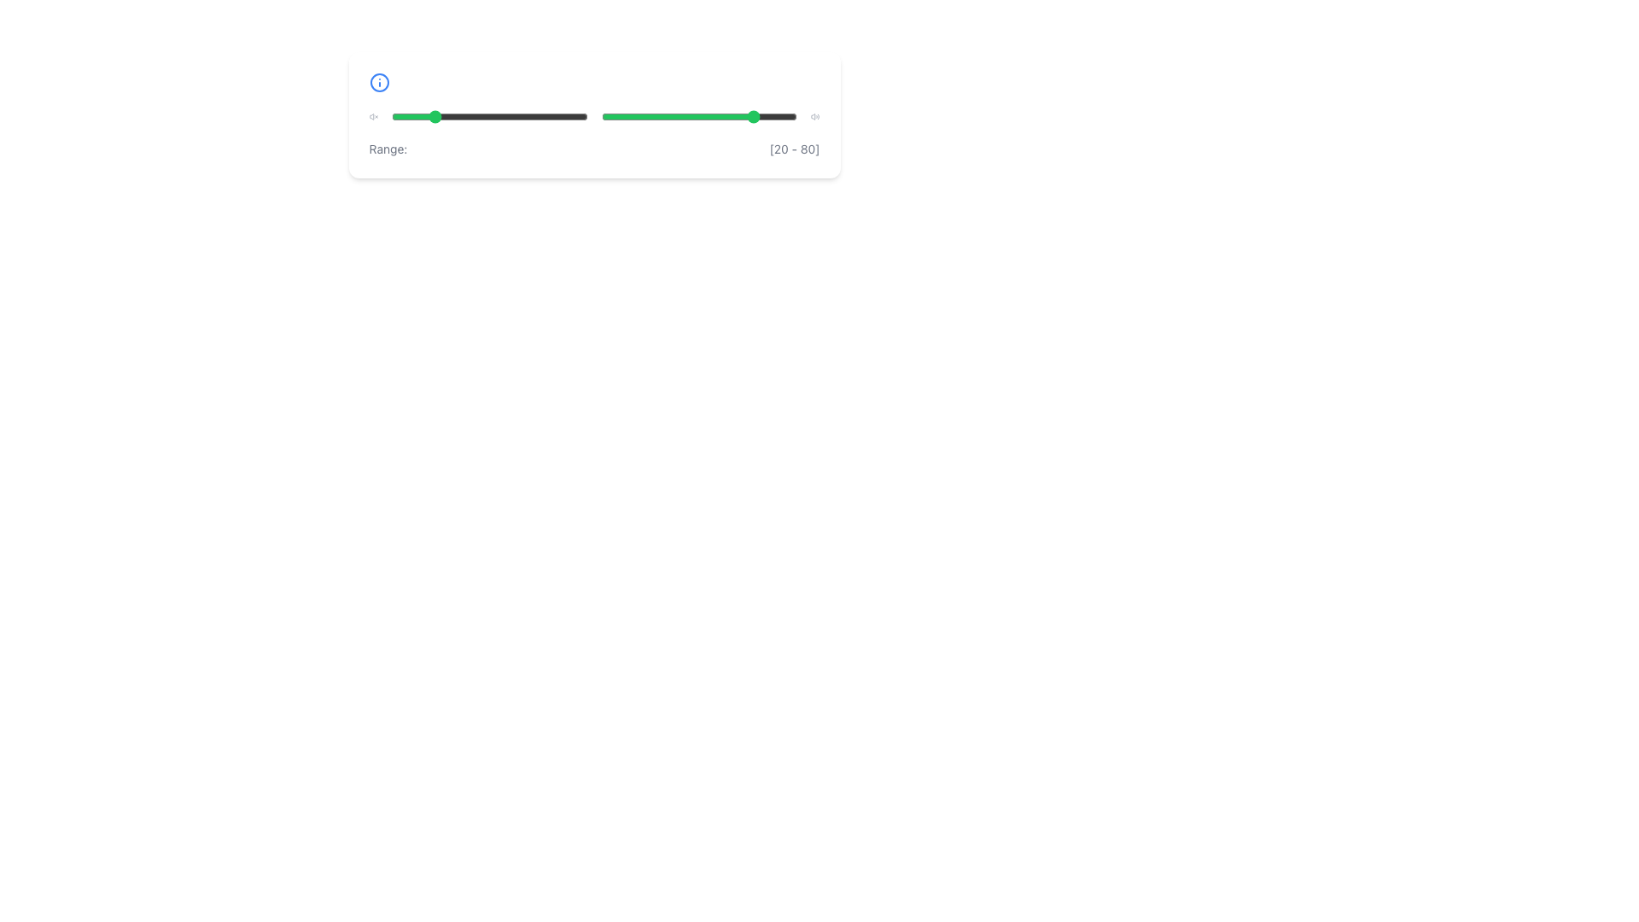 The width and height of the screenshot is (1639, 922). Describe the element at coordinates (400, 116) in the screenshot. I see `the slider` at that location.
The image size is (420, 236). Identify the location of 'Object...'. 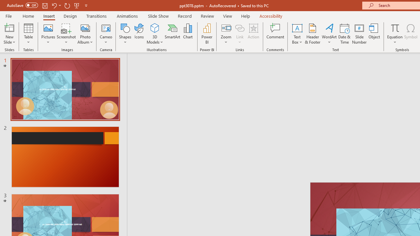
(374, 34).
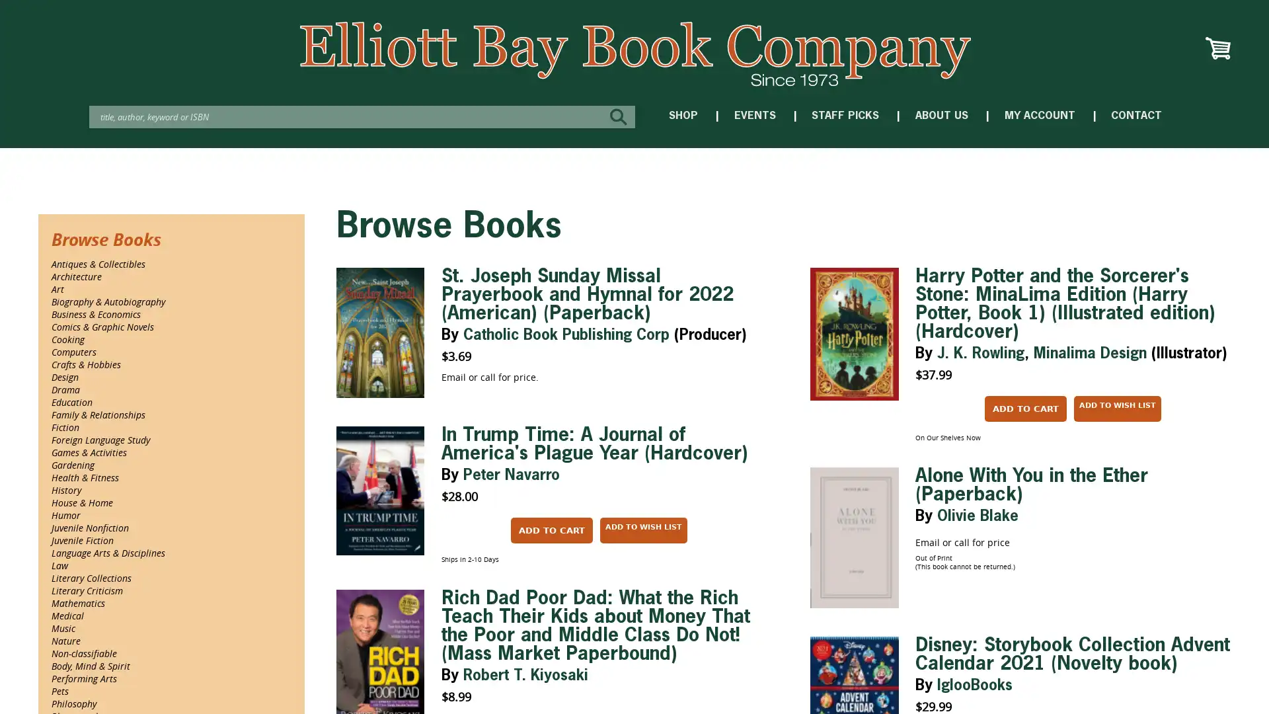 The image size is (1269, 714). What do you see at coordinates (1024, 408) in the screenshot?
I see `Add to Cart` at bounding box center [1024, 408].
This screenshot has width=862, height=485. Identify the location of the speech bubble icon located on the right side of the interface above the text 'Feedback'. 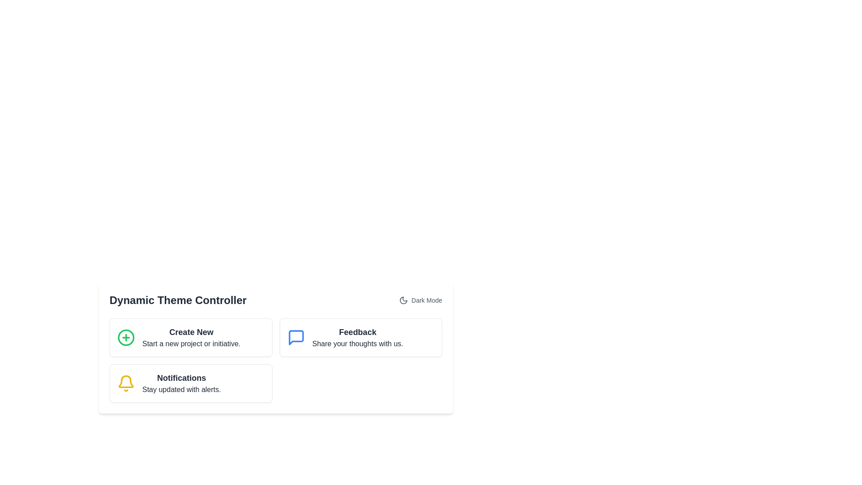
(296, 338).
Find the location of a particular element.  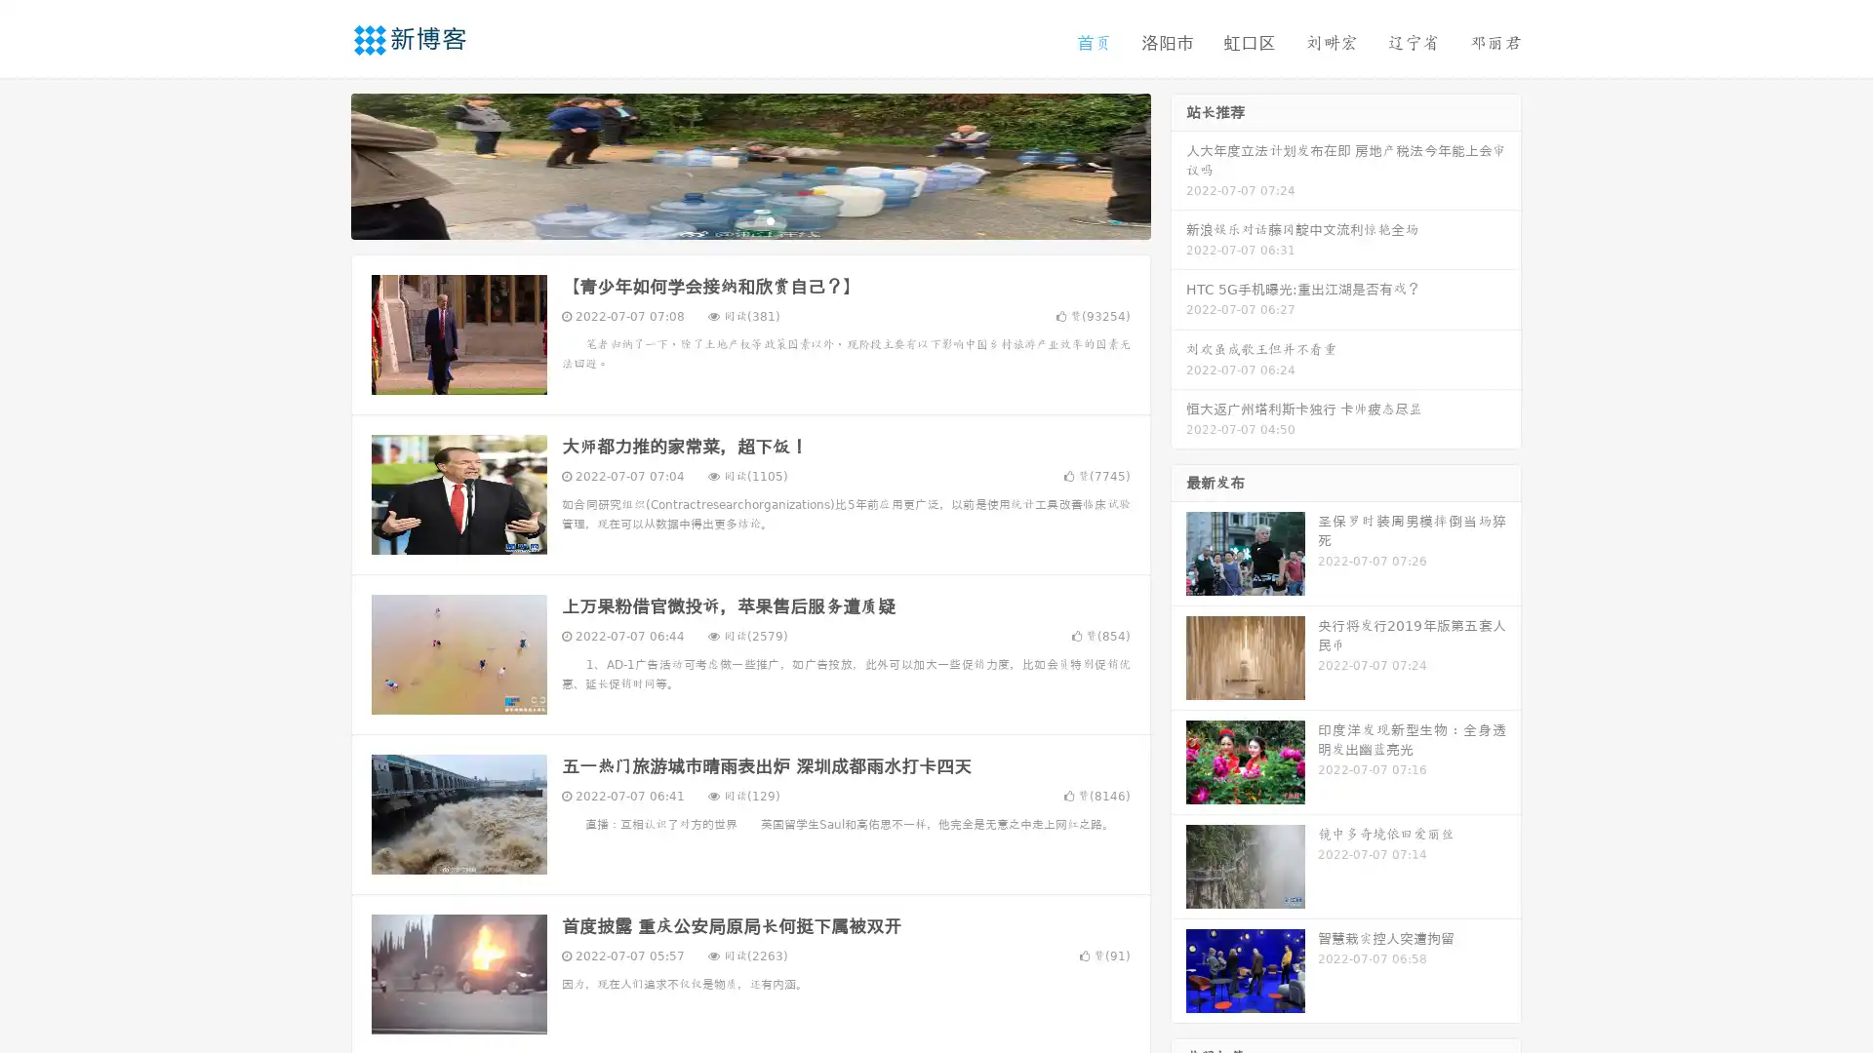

::::::

▸ AIM
Reproduce the listing above word for word, leaving out the pictures.

▸ WORKED SOLUTION
 The width and height of the screenshot is (1639, 922). Describe the element at coordinates (400, 116) in the screenshot. I see `the slider` at that location.
The image size is (420, 236). Identify the location of 'Object...'. 
(374, 34).
 The image size is (1269, 714). What do you see at coordinates (1024, 408) in the screenshot?
I see `Add to Cart` at bounding box center [1024, 408].
This screenshot has width=862, height=485. Identify the location of the speech bubble icon located on the right side of the interface above the text 'Feedback'. 
(296, 338).
Find the location of a particular element.  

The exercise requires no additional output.